* AVAILABLE DATA *
= = =

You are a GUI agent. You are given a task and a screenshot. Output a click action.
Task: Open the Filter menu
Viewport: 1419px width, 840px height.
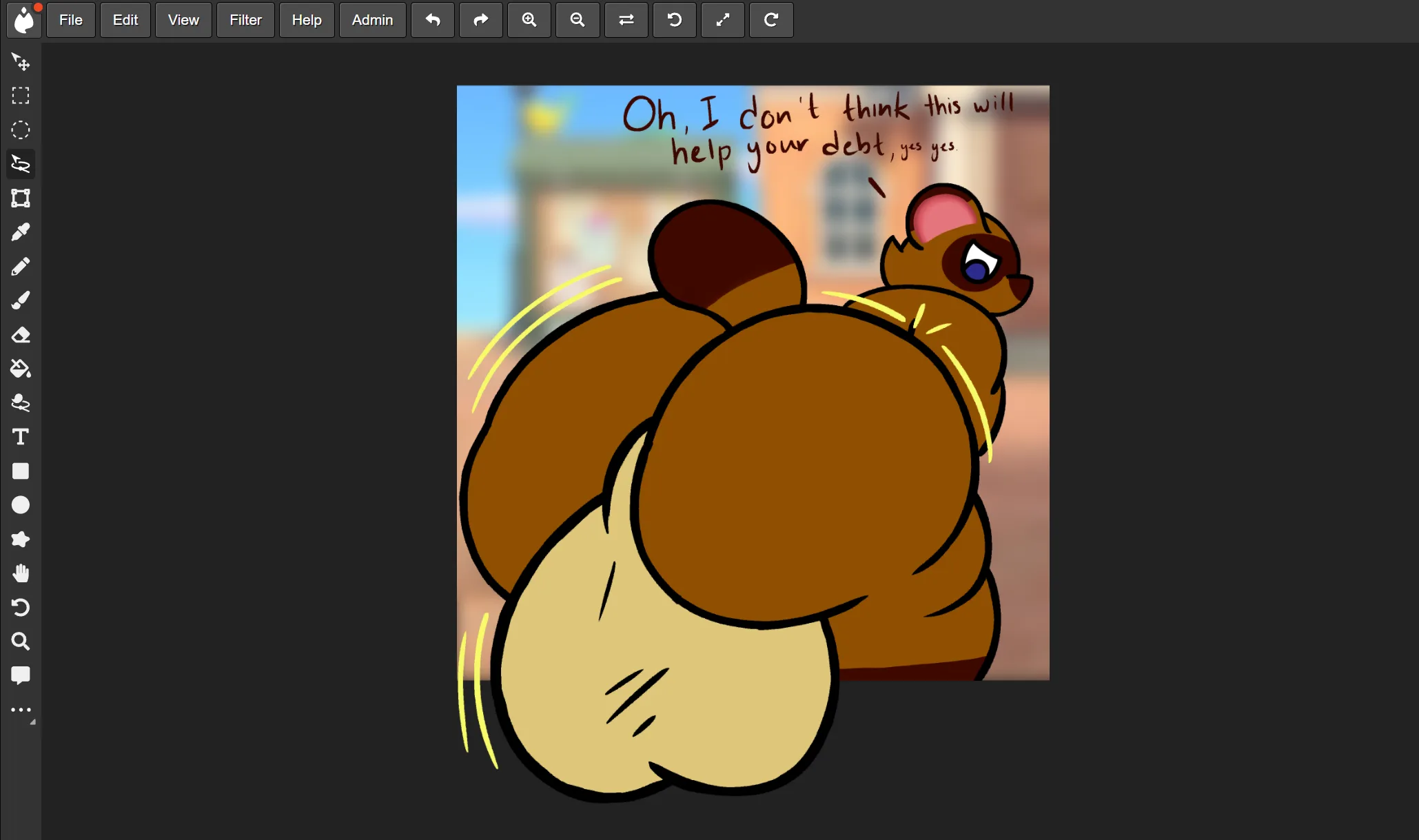(245, 20)
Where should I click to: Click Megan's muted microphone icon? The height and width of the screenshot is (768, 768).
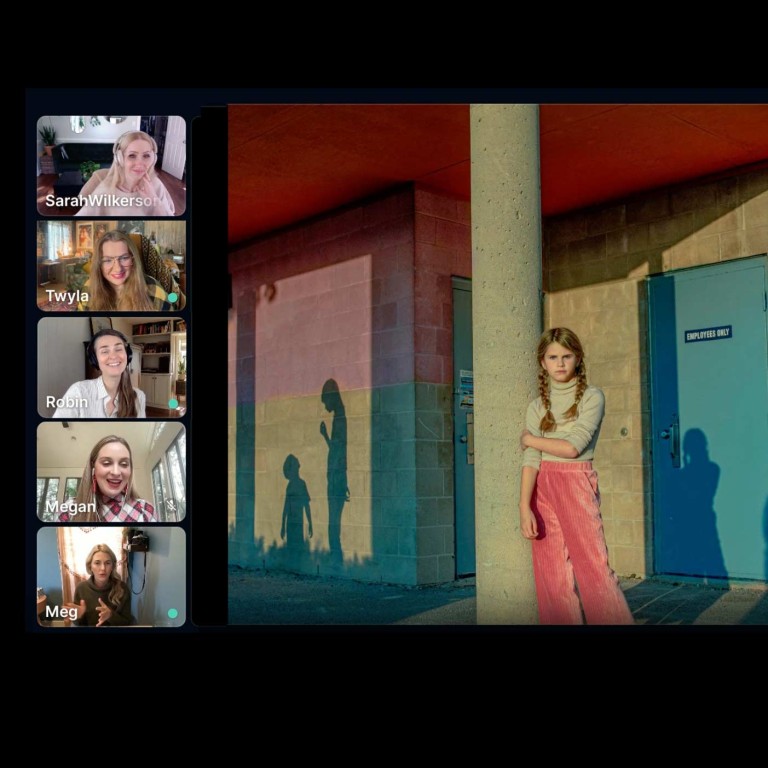tap(171, 505)
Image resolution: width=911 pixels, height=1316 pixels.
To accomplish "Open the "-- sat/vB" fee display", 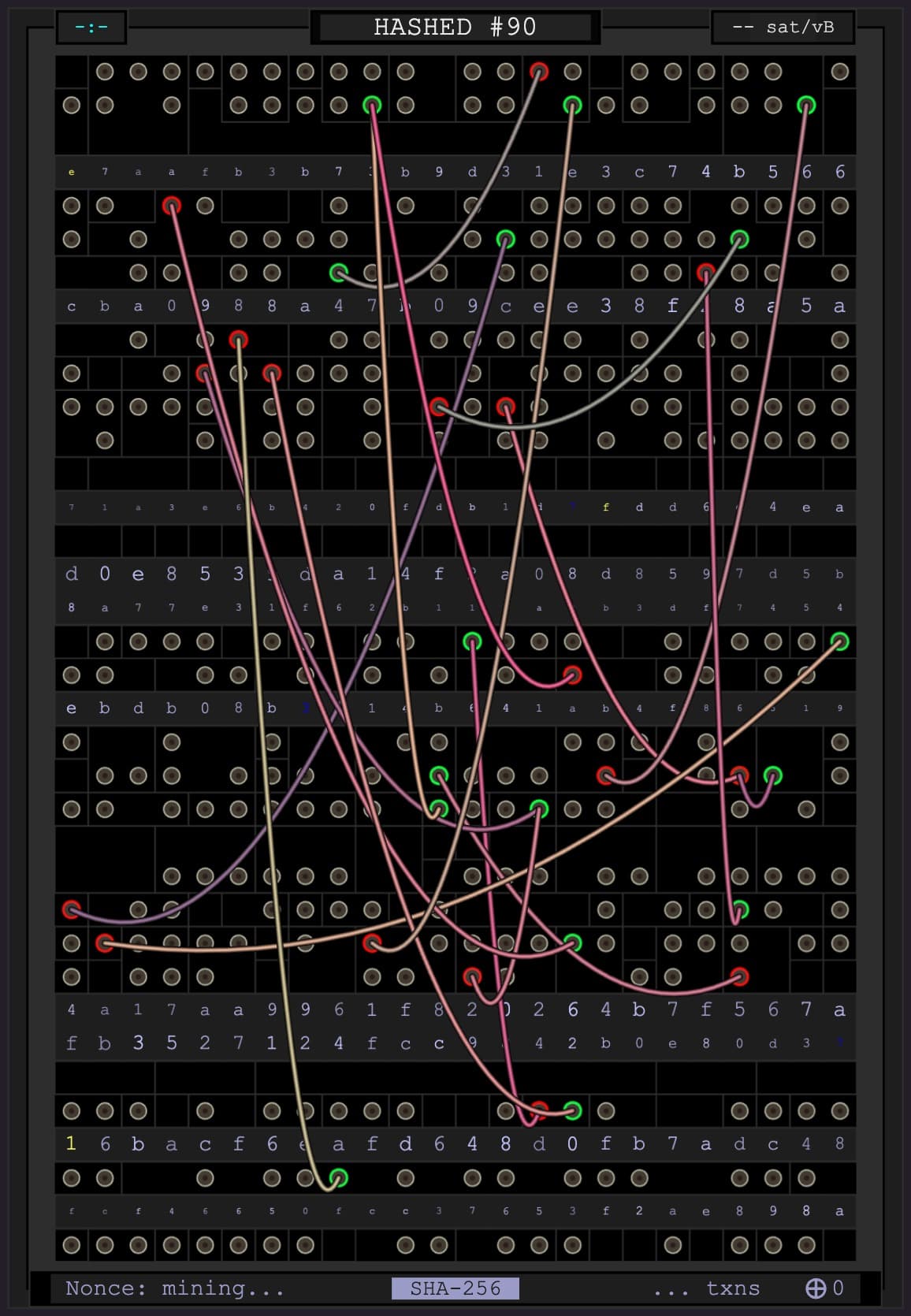I will point(783,28).
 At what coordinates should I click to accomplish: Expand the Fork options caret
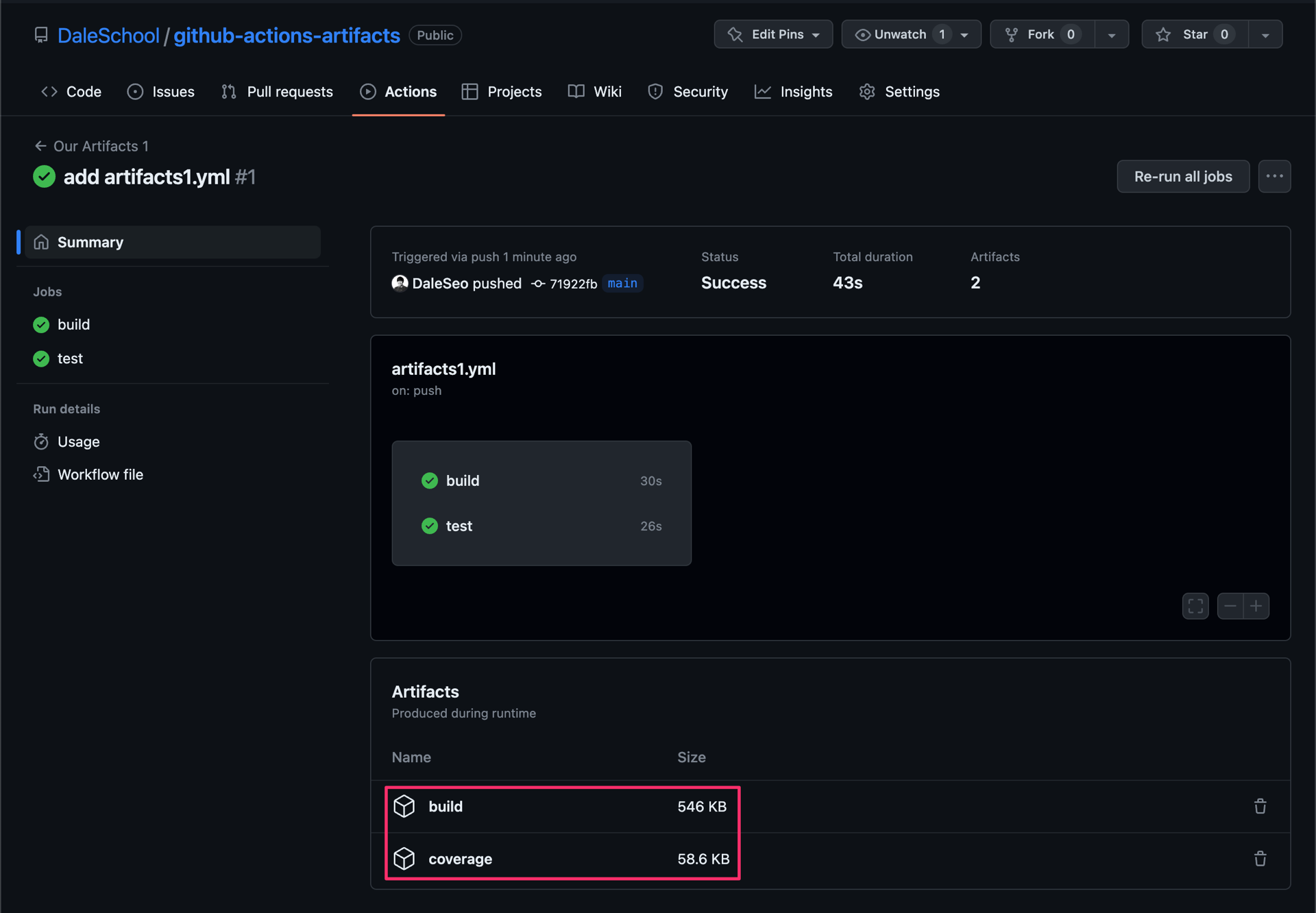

= = =

* GOAL *
Give the stretch of the rows from the line containing "Where should I" through the line containing "tap(171, 505)" as a Markdown table with columns Number and Text, skipping blank lines. Omit the pictures.

* ANSWER FOR THE TASK *
| Number | Text |
|---|---|
| 1 | Where should I click to: Click Megan's muted microphone icon? The height and width of the screenshot is (768, 768). |
| 2 | tap(171, 505) |